With that said, here are 5 myths about incident management worth addressing:
1) Resolving incidents is solely the responsibility of SREs
If you look at the incident management tools available today, you may notice that they are built, designed, and marketed towards SREs / IT engineers. But why is that? We know effective incident management involves other roles across the organization.
Having an account rep notified that a Tier 1 customer was impacted can be just as important as pinging the engineer on-call. And as the incident evolves, you may realize that someone from security or legal needs to be brought into the process, and it’s unreasonable and ineffective to expect the engineer to manage quarterbacking all of that on top of solving any technical issues that may be on hand.
A best-in-class Incident Management tool should automate all of that process, so that engineers don’t even have to think about who needs to be brought in at what moment.
2) Incident response can be completely automated
There’s a saying that if an issue can be predicted in advance, then the solution should be automated. But major incidents, by their very nature, are often black swan events. In these moments of crisis, automation comes up short because the outage occurred outside the realm of predicted scenarios. It’s critical that the human element be empowered to react quickly and efficiently; what we can do is automate more of the process, so that the responders are free to actually deal with the problem.
3) You don’t need a dedicated incident management tool
I’ll cut right to the chase…It’s ineffective to try and manage incidents across various tools like Slack, PagerDuty, Email, Google Docs, SMS, etc. All of these tools can certainly play a role in responding to major incidents, but for every tool you add to your response process, you slow your responders down and you silo information. Teams need a single source of truth, accessible to the entire organization, for declaring emergencies, mitigating and responding to them, and ultimately learning from them so they don’t reoccur.

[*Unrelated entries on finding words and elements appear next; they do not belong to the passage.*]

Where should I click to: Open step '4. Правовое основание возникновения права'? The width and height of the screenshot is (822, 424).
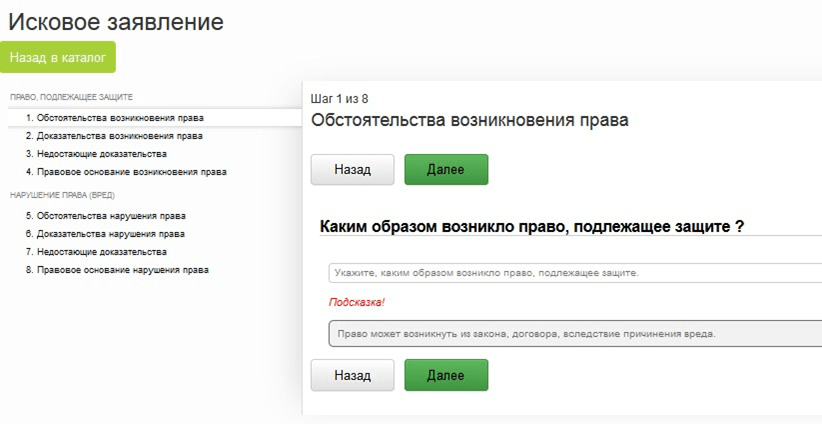pyautogui.click(x=126, y=172)
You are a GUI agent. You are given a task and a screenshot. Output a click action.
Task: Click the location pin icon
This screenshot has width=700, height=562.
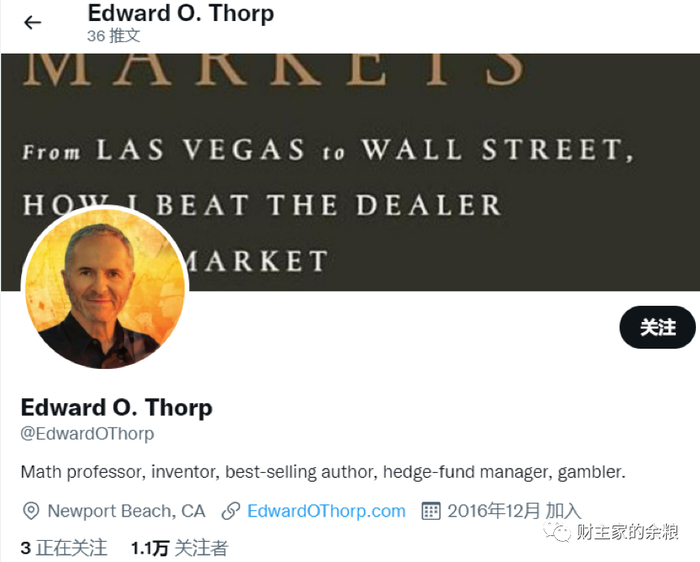pyautogui.click(x=31, y=511)
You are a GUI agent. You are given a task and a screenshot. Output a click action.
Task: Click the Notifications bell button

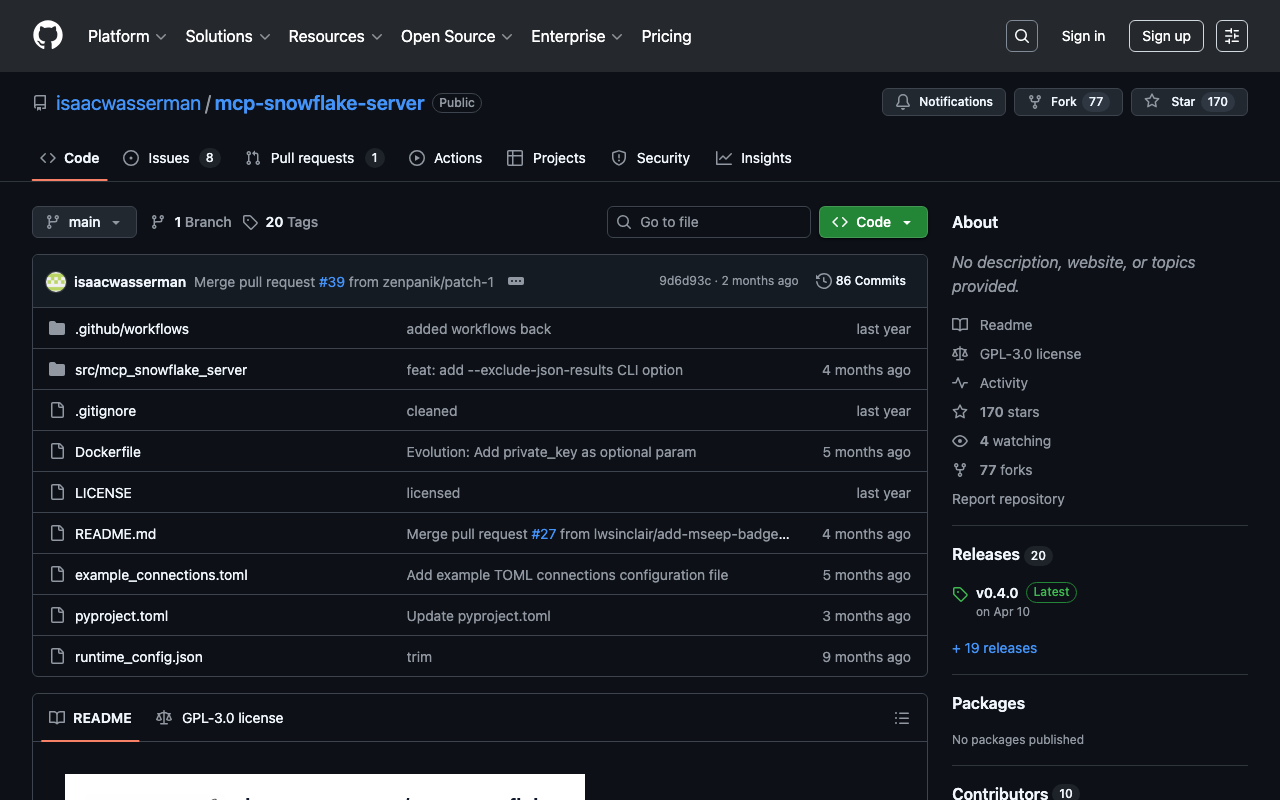pos(943,102)
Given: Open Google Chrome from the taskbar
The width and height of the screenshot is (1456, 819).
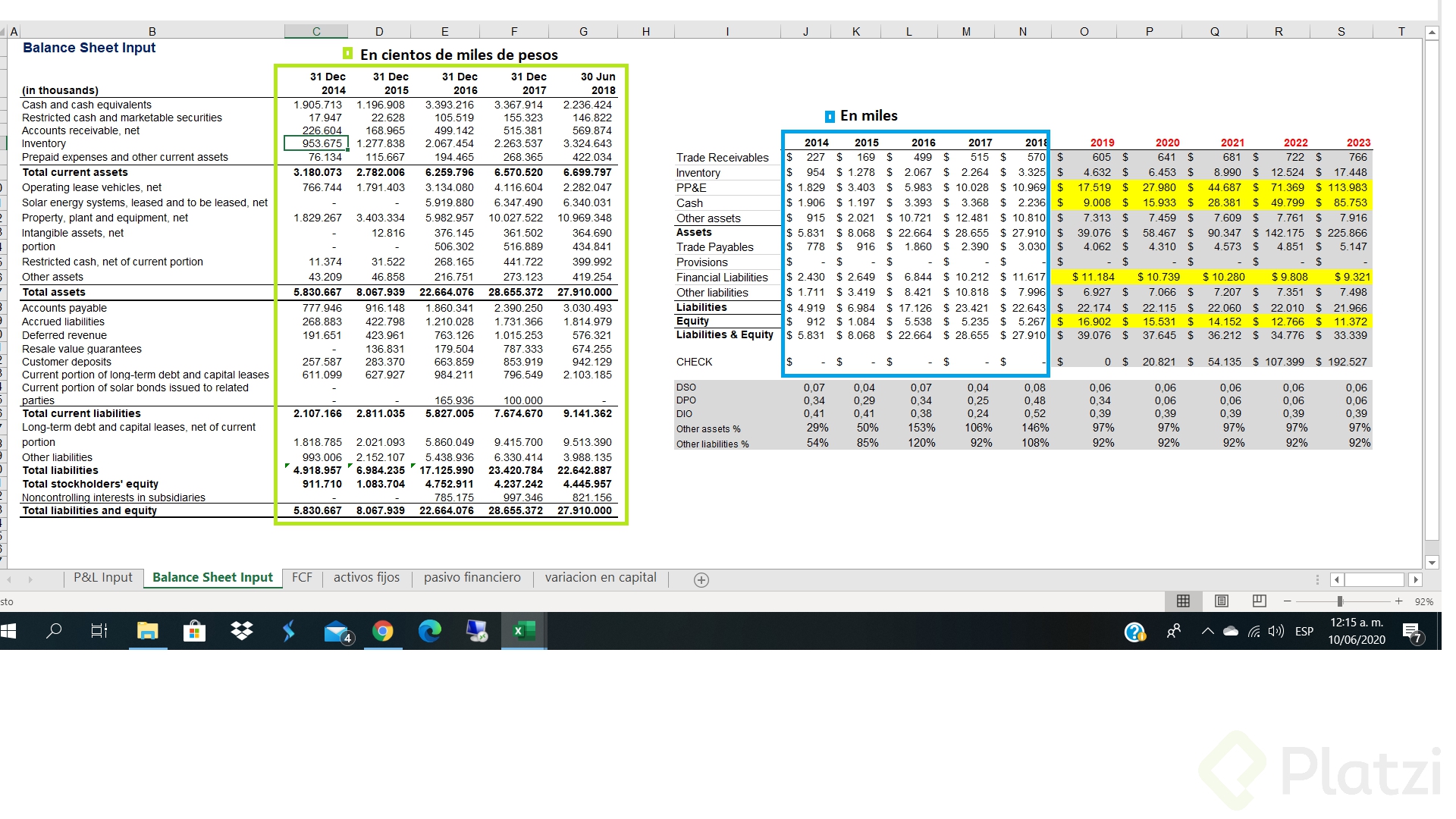Looking at the screenshot, I should point(383,631).
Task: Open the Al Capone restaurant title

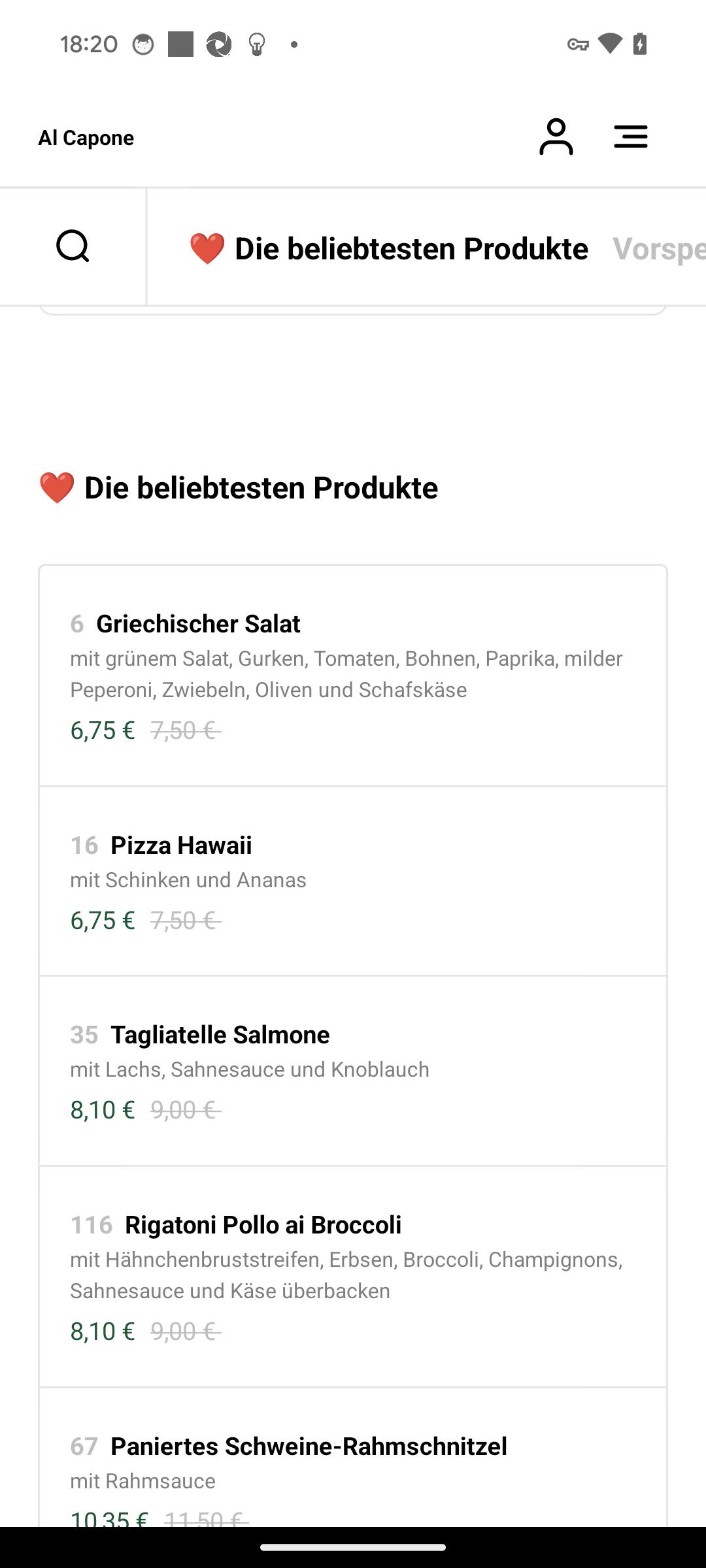Action: click(86, 138)
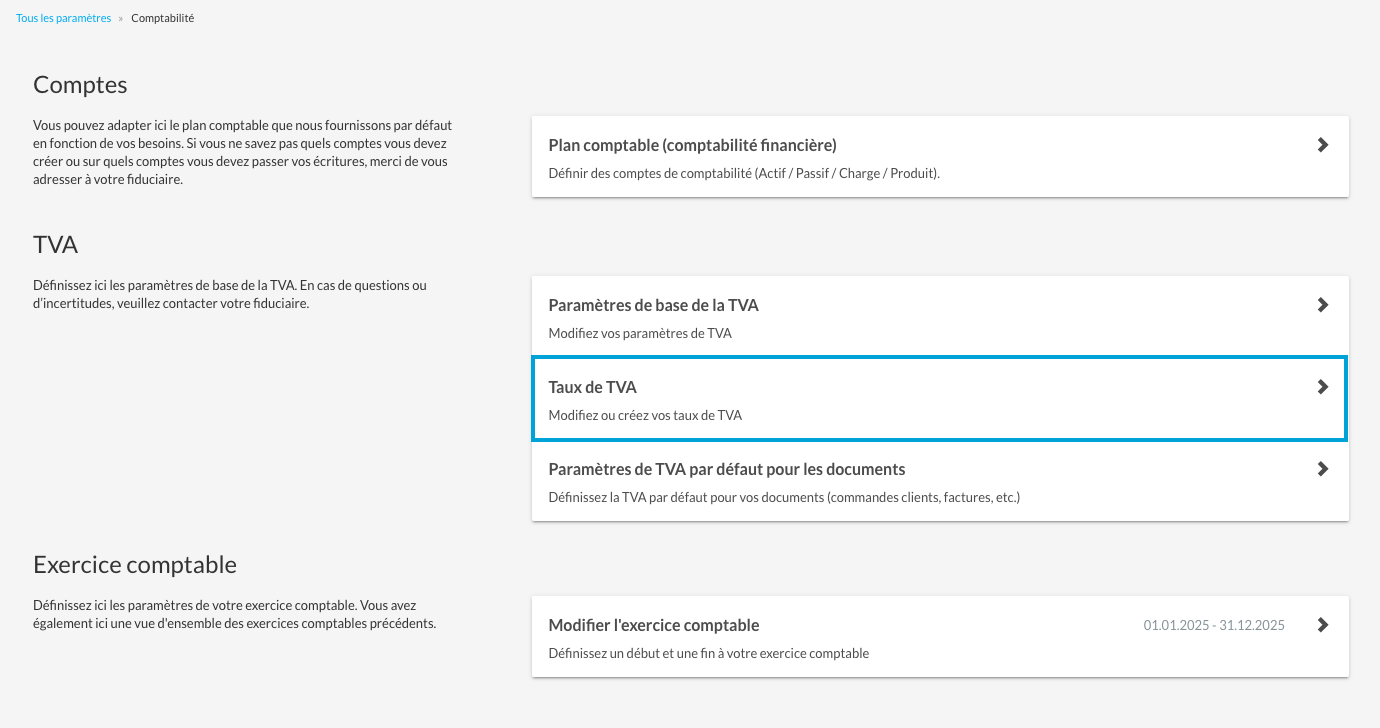Click the Plan comptable row chevron arrow
This screenshot has width=1380, height=728.
[1322, 145]
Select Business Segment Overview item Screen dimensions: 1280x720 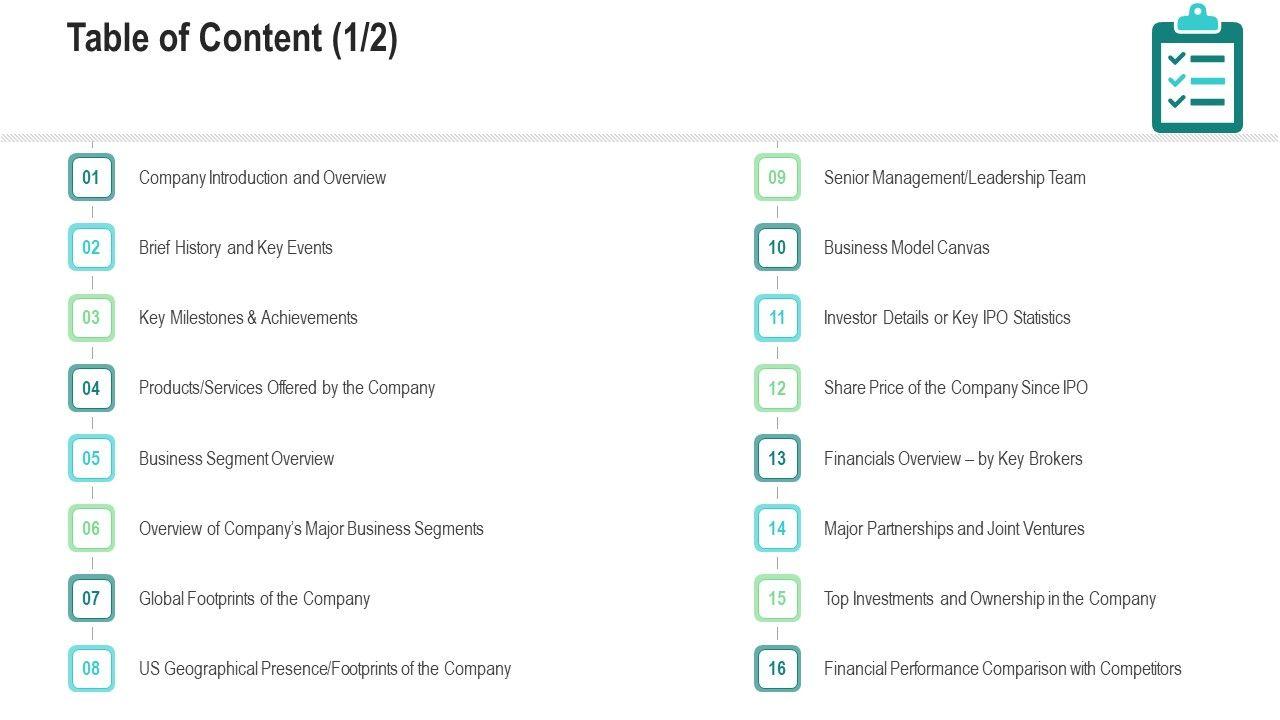click(x=236, y=459)
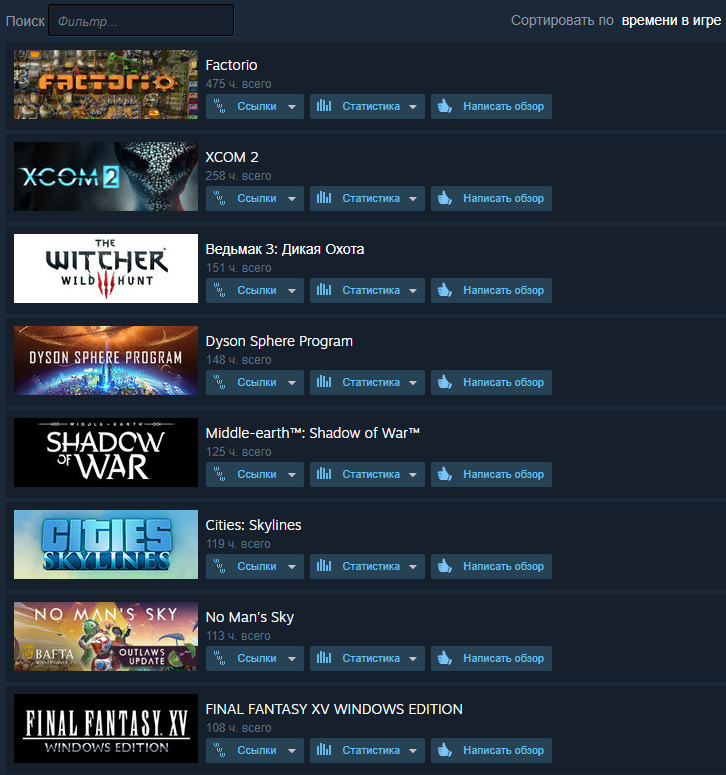The width and height of the screenshot is (726, 775).
Task: Click Написать обзор for XCOM 2
Action: tap(491, 198)

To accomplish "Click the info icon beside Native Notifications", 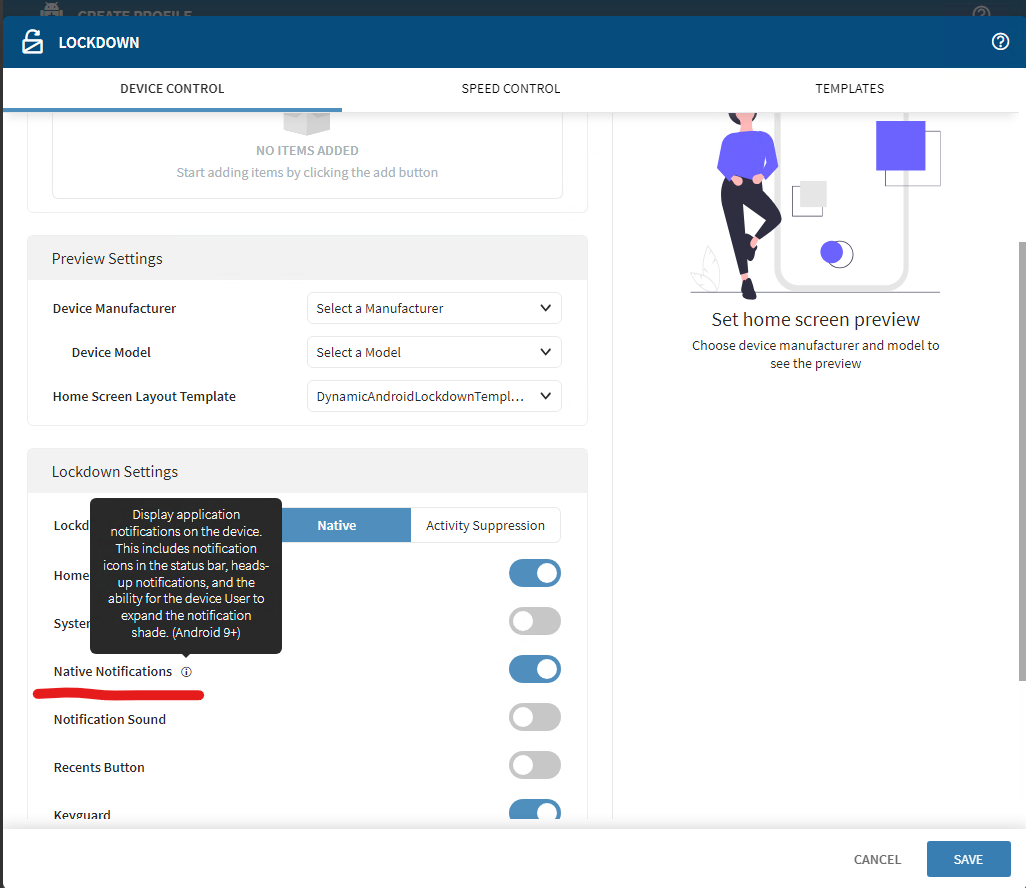I will pyautogui.click(x=187, y=672).
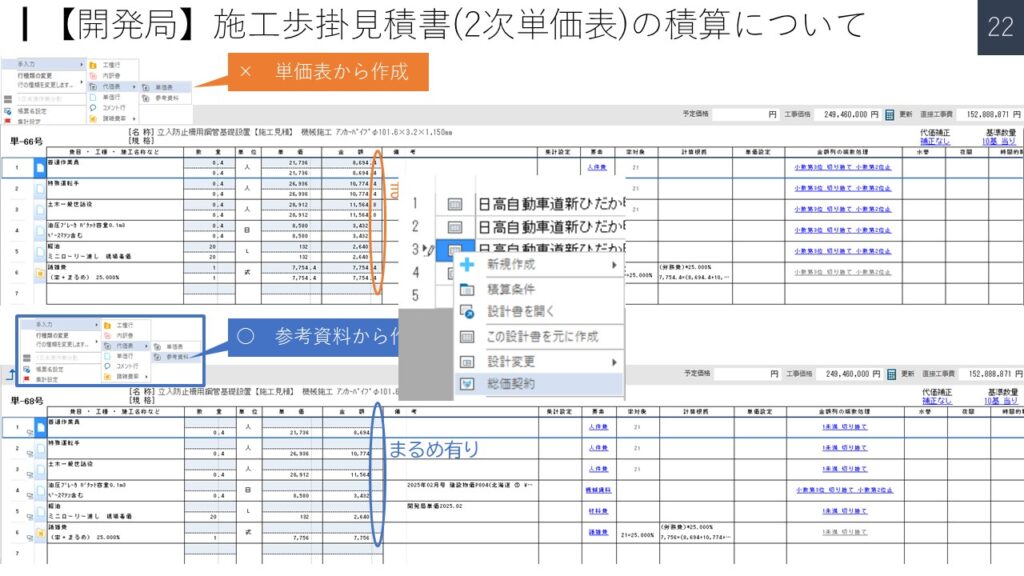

4) Postmortems need to be long technical documents
One of the anti-patterns we see in companies struggling with incident response processes are extensive and overly detailed postmortem templates with dozens of data-entry fields. These documents are not only intimidating — they are often down right burdensome for responders. The fact is that if it feels like a burden, people simply aren’t going to do it! At Kintaba, we recognize that making the postmortem editing experience flexible and customizable by the writer is crucial. Even getting a single sentence from the person who was present when the incident occurred, and who understands intimately what could be improved for next time, is better than writing down nothing (and in turn learning nothing).
5) Failure is preventable
When we talk about the need for humans to have good processes in place to respond to major incidents, it often gets interpreted as meaning that we don’t believe in the future of automation (sometimes phrased as AIOps). On the contrary, we very much acknowledge that machines will continue to get better at auto-remediation. But until artificial intelligence becomes much more sophisticated, the fact of the matter is that you can only automate the fix for things that you know in advance will go wrong. And the amount of things that can go wrong, as any engineer working on internet-scale systems knows, is essentially infinite. And so especially for critical events that either couldn’t have been predicted, or simply weren’t predicted, you need to have effective processes in place to respond quickly as an organization.
It’s not a matter if something will go wrong, but when something will go wrong. Any solution that claims to magically fix all of your problems without human involvement is selling you snake oil. Of course, as engineers, we should do what we can to mitigate recurring failures and automate the fixes. But you need to be ready for when something inevitably goes wrong that you didn’t expect.